Aufgaben:
1. Ändere im Text über die Projekte der Stadt Lohr den Abschnitt zwischen „Seit Jahren schiebt“ und „das Geld fehlt.“ einschließlich und gib ihn wieder, wobei „Workshop“ durch „Seminar“ ersetzt wird.
2. Welches Vorhaben steht laut dem Text über die Projekte der Stadt Lohr ganz oben auf der Liste der bis 2027 zu erledigenden Projekte?

Vorliegender Text:
* * * * *

Seit Jahren schiebt die finanziell klamme Stadt Lohr etliche wichtige Projekte vor sich her. Nun hat der Stadtrat bei einem zweitägigen Workshop hinter verschlossener Tür darüber beraten, was relativ zeitnah angepackt werden soll beziehungsweise kann – und wofür voraussichtlich noch etwas länger das Geld fehlt.
Das im Nachgang der Klausur von Bürgermeister Mario Paul in einem Pressegespräch dargestellte Ergebnis lässt erkennen: Gerade besonders kostenträchtige, jeweils etliche Millionen umfassende Vorhaben kann die Stadt in den nächsten Jahren nicht stemmen. Deswegen werden der Hochwasserschutz an der Flutmulde des Rechtenbachs ebenso wie die Generalsanierung oder gar ein Neubau der Grundschule Sendelbach nach derzeitigem Stand noch mehrere Jahre auf sich warten lassen.
Noch weiter nach hinten geschoben haben die Ratsmitglieder Neubau oder Sanierung der zentralen Feuerwache. Hierfür, so Paul, werde im Rat "aktuell keine Priorität gesehen", schließlich sei die derzeitige Wache betriebsbereit.
Kindergartenerweiterung als Muss
Auf der Liste der Projekte, die die Stadt bis 2027 erledigen will, steht die Erweiterung des Kindergartens Seeweg ganz oben. Allerdings gibt es hier auch einen gewissen Zwang. Denn an dieser Erweiterung hängt die Verlängerung der Betriebserlaubnis. Paul sagte dazu, dass die Umsetzung wohl Ende 2024 beginnen könnte.

* * * * *

Rohdaten:
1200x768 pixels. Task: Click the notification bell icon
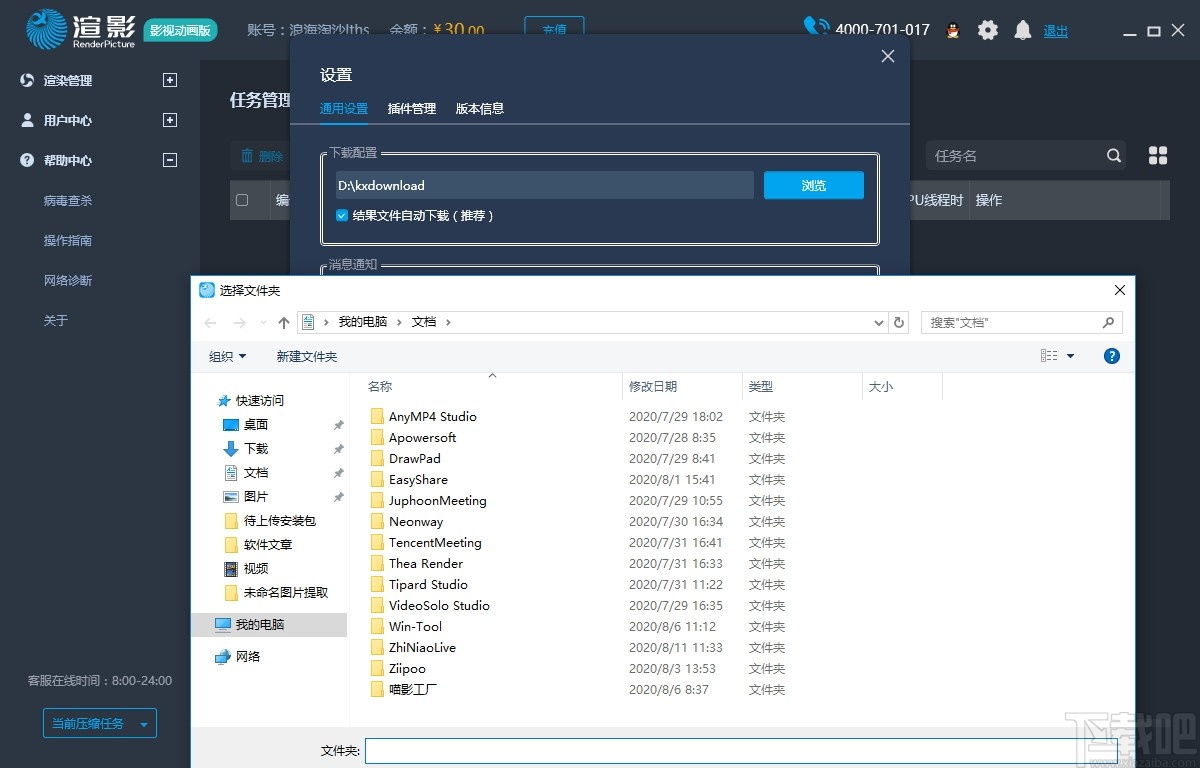[x=1022, y=30]

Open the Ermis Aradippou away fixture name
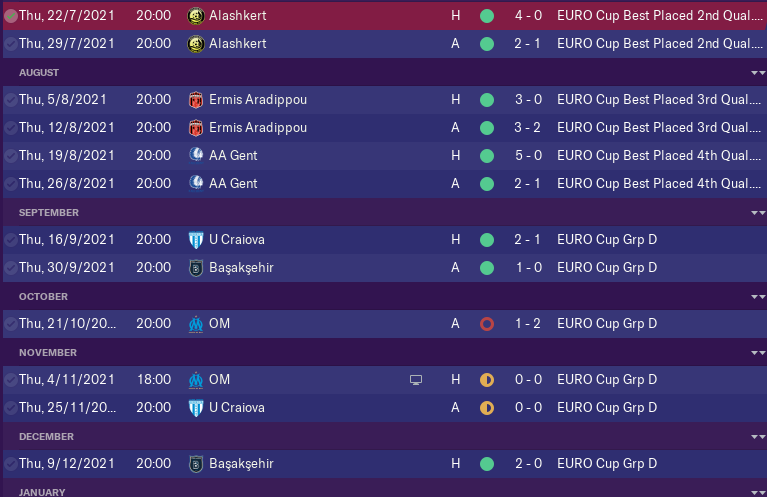point(258,128)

* * * * *

Lösungen:
1.
Seit Jahren schiebt die finanziell klamme Stadt Lohr etliche wichtige Projekte vor sich her. Nun hat der Stadtrat bei einem zweitägigen Seminar hinter verschlossener Tür darüber beraten, was relativ zeitnah angepackt werden soll beziehungsweise kann – und wofür voraussichtlich noch etwas länger das Geld fehlt.

2. Die Erweiterung des Kindergartens Seeweg.